### [Instruction]
Format the entries, from the first one up to and including the line that contains "tap(75, 386)", as a Markdown table with two columns, Number and Text. Put a row number in Number and the line itself in Text, and leave out blank lines.

# # # #

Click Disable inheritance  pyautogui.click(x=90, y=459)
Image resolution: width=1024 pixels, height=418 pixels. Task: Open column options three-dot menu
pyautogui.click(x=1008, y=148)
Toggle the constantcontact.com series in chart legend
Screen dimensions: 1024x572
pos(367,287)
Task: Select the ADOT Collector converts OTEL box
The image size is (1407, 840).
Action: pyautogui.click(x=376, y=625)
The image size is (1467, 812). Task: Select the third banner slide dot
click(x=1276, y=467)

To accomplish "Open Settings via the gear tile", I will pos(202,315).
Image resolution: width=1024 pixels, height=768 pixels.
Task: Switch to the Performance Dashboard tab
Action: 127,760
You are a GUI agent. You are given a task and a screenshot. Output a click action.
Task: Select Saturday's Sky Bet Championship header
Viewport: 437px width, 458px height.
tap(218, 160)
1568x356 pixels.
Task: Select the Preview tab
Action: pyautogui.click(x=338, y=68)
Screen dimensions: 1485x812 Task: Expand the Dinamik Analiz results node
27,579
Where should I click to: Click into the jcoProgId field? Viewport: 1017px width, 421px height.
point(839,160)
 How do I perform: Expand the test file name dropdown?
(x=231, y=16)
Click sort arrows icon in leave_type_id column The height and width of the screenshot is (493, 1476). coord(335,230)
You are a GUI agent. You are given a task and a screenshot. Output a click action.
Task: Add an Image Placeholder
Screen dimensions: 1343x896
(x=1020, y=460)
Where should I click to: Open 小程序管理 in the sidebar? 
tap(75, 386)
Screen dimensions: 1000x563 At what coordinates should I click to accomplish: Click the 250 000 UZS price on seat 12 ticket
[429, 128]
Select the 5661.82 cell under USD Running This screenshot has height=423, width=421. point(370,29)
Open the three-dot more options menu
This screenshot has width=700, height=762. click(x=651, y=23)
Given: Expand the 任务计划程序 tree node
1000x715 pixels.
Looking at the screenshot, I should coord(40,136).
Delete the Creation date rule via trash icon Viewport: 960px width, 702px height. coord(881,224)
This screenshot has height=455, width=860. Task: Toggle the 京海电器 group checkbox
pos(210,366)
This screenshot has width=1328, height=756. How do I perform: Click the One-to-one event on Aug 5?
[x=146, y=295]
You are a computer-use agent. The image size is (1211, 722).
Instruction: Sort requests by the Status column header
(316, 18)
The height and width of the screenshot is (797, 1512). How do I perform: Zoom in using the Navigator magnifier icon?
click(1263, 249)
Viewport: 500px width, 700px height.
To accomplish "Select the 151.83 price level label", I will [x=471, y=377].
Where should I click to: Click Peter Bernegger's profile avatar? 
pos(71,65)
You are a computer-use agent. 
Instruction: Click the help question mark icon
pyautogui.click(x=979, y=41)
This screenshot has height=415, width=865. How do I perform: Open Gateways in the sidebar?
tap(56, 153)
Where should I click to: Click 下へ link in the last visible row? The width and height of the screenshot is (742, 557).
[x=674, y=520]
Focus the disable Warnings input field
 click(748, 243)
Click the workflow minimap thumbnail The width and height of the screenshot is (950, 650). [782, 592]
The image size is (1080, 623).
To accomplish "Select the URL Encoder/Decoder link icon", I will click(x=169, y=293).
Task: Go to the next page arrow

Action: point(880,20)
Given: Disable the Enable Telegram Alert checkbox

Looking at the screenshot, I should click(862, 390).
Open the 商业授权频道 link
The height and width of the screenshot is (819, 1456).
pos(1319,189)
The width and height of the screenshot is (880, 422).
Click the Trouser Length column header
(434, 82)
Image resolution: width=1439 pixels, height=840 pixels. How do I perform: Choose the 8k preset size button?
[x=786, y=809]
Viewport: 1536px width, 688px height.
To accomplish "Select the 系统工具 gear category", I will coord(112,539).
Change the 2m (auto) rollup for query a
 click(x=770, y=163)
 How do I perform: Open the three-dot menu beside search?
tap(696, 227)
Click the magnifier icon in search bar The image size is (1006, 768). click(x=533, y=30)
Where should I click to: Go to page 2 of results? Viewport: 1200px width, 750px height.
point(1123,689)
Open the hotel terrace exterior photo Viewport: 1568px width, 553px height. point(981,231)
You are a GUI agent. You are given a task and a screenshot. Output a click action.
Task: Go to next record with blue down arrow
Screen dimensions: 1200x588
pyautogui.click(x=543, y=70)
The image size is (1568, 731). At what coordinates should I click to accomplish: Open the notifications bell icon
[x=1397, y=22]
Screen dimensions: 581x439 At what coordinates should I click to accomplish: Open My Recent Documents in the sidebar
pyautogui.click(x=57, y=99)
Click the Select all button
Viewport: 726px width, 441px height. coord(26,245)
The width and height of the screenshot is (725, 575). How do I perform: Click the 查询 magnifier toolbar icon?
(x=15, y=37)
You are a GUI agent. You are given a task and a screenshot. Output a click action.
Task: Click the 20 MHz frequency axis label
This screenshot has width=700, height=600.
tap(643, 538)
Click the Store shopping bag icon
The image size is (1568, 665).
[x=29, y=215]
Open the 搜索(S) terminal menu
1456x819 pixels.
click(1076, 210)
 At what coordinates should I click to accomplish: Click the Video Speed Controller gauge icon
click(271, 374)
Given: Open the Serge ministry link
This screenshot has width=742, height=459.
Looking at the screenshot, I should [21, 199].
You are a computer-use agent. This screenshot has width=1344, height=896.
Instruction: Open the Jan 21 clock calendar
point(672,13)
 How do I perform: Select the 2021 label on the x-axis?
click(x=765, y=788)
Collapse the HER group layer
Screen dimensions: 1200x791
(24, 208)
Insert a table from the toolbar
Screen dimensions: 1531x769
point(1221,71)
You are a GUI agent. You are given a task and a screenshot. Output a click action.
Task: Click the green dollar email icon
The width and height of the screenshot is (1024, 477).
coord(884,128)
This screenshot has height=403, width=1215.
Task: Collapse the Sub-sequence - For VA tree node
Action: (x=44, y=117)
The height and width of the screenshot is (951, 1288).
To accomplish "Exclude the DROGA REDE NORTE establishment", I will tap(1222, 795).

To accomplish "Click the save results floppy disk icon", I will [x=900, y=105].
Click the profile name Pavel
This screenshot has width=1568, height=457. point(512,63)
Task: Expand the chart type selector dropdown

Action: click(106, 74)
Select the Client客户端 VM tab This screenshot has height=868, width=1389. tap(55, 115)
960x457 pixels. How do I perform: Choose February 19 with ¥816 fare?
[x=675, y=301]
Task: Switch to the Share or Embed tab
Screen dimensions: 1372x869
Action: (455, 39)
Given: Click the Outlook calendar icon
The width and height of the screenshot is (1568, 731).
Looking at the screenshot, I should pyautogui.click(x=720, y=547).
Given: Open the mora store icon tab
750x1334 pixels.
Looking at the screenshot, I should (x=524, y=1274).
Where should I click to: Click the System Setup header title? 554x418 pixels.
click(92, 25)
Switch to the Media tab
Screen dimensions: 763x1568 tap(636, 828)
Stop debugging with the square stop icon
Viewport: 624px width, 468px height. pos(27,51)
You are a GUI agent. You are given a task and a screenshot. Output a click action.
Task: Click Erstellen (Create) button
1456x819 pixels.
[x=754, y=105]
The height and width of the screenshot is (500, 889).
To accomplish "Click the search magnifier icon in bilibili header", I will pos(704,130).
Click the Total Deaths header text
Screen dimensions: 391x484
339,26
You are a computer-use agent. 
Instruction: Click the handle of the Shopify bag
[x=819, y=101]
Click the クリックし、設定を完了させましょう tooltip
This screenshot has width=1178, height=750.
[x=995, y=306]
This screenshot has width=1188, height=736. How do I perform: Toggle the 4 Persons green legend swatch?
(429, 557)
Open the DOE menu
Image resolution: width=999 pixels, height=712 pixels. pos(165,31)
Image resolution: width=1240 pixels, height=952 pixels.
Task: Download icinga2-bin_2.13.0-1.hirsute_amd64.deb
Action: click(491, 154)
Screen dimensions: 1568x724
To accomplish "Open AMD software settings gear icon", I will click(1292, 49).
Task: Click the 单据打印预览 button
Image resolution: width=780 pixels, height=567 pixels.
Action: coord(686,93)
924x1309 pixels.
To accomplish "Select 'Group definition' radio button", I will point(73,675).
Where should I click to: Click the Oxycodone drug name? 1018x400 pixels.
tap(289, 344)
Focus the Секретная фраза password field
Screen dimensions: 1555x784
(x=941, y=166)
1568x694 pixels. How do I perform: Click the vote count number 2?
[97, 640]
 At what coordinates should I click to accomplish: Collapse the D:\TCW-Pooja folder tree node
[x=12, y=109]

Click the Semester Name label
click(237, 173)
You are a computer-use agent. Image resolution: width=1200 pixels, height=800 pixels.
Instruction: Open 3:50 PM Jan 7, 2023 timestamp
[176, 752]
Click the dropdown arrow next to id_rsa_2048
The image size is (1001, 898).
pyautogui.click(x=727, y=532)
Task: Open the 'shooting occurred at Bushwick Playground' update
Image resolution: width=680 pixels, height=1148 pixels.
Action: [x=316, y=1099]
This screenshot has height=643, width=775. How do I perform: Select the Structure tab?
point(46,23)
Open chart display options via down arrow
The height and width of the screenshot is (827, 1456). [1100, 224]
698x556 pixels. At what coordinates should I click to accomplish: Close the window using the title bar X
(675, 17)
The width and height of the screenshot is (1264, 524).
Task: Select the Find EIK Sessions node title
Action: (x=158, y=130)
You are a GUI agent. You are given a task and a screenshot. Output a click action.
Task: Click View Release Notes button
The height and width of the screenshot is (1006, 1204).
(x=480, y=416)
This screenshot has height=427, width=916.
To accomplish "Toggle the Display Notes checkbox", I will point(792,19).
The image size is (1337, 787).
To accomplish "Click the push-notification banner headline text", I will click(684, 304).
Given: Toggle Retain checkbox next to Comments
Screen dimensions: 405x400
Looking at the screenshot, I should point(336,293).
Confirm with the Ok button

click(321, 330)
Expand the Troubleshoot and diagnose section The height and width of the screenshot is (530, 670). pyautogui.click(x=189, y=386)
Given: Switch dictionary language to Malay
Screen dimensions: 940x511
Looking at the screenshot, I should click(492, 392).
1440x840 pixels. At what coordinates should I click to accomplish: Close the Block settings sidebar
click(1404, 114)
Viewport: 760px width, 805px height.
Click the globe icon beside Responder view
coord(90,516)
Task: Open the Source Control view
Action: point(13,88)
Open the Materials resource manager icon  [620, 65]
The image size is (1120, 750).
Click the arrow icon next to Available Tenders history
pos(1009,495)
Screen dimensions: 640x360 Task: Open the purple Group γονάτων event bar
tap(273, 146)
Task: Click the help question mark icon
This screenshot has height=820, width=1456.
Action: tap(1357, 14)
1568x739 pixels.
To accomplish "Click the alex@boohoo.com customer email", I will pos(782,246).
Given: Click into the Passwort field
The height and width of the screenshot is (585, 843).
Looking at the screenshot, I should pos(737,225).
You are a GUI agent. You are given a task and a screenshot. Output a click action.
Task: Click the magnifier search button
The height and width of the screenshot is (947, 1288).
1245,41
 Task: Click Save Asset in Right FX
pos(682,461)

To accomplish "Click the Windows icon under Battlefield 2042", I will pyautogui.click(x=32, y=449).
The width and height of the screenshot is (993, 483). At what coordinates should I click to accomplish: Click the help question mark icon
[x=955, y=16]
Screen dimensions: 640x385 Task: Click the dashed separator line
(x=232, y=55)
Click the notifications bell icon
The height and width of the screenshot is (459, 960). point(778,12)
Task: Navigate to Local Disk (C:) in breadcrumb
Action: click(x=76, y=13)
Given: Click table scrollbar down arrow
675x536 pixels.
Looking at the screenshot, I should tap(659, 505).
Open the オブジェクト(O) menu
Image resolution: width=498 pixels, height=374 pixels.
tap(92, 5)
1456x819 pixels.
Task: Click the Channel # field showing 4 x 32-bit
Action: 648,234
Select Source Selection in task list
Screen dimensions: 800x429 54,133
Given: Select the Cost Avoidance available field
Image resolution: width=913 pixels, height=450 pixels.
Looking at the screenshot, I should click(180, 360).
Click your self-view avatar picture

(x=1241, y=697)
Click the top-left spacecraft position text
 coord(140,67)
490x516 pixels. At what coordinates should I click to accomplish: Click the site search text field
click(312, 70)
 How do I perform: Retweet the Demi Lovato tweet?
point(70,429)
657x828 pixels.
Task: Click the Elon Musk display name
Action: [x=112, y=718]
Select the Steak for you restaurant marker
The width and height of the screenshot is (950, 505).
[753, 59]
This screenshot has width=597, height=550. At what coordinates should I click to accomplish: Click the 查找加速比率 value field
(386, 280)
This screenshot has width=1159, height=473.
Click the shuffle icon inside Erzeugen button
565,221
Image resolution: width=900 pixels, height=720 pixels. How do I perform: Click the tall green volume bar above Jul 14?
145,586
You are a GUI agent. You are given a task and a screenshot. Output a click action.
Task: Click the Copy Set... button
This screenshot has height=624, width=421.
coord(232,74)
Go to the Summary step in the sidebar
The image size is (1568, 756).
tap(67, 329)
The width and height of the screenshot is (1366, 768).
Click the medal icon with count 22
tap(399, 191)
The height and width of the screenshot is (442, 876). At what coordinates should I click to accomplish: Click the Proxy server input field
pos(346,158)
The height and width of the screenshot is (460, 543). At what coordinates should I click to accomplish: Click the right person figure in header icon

# # # #

### [Finished task]
| Number | Text |
|---|---|
| 1 | Click Disable inheritance  pyautogui.click(x=90, y=459) |
| 2 | Image resolution: width=1024 pixels, height=418 pixels. Task: Open column options three-dot menu |
| 3 | pyautogui.click(x=1008, y=148) |
| 4 | Toggle the constantcontact.com series in chart legend |
| 5 | Screen dimensions: 1024x572 |
| 6 | pos(367,287) |
| 7 | Task: Select the ADOT Collector converts OTEL box |
| 8 | The image size is (1407, 840). |
| 9 | Action: pyautogui.click(x=376, y=625) |
| 10 | The image size is (1467, 812). Task: Select the third banner slide dot |
| 11 | click(x=1276, y=467) |
| 12 | To accomplish "Open Settings via the gear tile", I will pos(202,315). |
| 13 | Image resolution: width=1024 pixels, height=768 pixels. |
| 14 | Task: Switch to the Performance Dashboard tab |
| 15 | Action: 127,760 |
| 16 | You are a GUI agent. You are given a task and a screenshot. Output a click action. |
| 17 | Task: Select Saturday's Sky Bet Championship header |
| 18 | Viewport: 437px width, 458px height. |
| 19 | tap(218, 160) |
| 20 | 1568x356 pixels. |
| 21 | Task: Select the Preview tab |
| 22 | Action: pyautogui.click(x=338, y=68) |
| 23 | Screen dimensions: 1485x812 Task: Expand the Dinamik Analiz results node |
| 24 | 27,579 |
| 25 | Where should I click to: Click into the jcoProgId field? Viewport: 1017px width, 421px height. |
| 26 | point(839,160) |
| 27 |  How do I perform: Expand the test file name dropdown? |
| 28 | (x=231, y=16) |
| 29 | Click sort arrows icon in leave_type_id column The height and width of the screenshot is (493, 1476). coord(335,230) |
| 30 | You are a GUI agent. You are given a task and a screenshot. Output a click action. |
| 31 | Task: Add an Image Placeholder |
| 32 | Screen dimensions: 1343x896 |
| 33 | (x=1020, y=460) |
| 34 | Where should I click to: Open 小程序管理 in the sidebar?  |
| 35 | tap(75, 386) |